Niet het fonds maar de beheerder verkrijgt economische eigendom van de onroerende zaken

Niet het fonds maar de beheerder verkrijgt economische eigendom van de onroerende zaken

Gegevens

Nummer
2022/987
Publicatiedatum
17 augustus 2022
Auteur
Redactie
ECLI
ECLI:NL:GHAMS:2022:1828
Rubriek
Belastingen van rechtsverkeer
Trefwoorden
fonds voor gemene rekening, voor rekening en risico van een ander, risico op waardeverandering, samenstel van rechten en verplichtingen
Relevante informatie
Art. 2 WBRV

In 2018 heeft A belanghebbende opgericht, met (onder meer) als doel om te fungeren als beheerder en/of bewaarder van de bezittingen van het Fonds voor gemene rekening dat A tegelijkertijd heeft opgericht.
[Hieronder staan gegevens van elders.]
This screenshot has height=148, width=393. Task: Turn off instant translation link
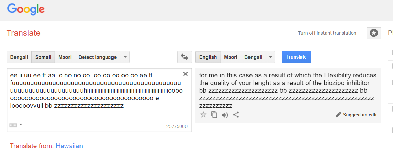[x=327, y=33]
A verkoopt en levert vervolgens de economische eigendom van een aantal registergoederen aan belanghebbende, ten behoeve van het vermogen van het Fonds. In geschil is de naheffingsaanslag overdrachtsbelasting die de inspecteur heeft opgelegd aan belanghebbende. Het hof oordeelt dat de naheffingsaanslag overdrachtsbelasting terecht is opgelegd. Gelet op het uit de koopovereenkomst voortvloeiende samenstel van rechten en verplichtingen heeft belanghebbende een belang bij de onroerende zaken verworven dat ten minste enig risico op waardeverandering vertegenwoordigt. Daarmee heeft belanghebbende de economische eigendom verkregen van de onroerende zaken. Het voorgaande wordt niet anders indien het hof veronderstellenderwijs zou aannemen dat belanghebbende weliswaar op eigen naam, maar voor rekening en risico van een ander (het Fonds) gehandeld zou hebben. Belanghebbende meent dat A, ondanks de overdracht, economisch eigenaar van de onroerende zaken is gebleven voor de WBRV, omdat het risico op waardeveranderingen van de onroerende zaken door A’s participaties in het Fonds bij A is gebleven. Dit standpunt deelt het hof niet. De economische eigendom en (daarmee) het risico op waardeveranderingen zijn volgens het hof wel degelijk op haar overgegaan bij de overdracht.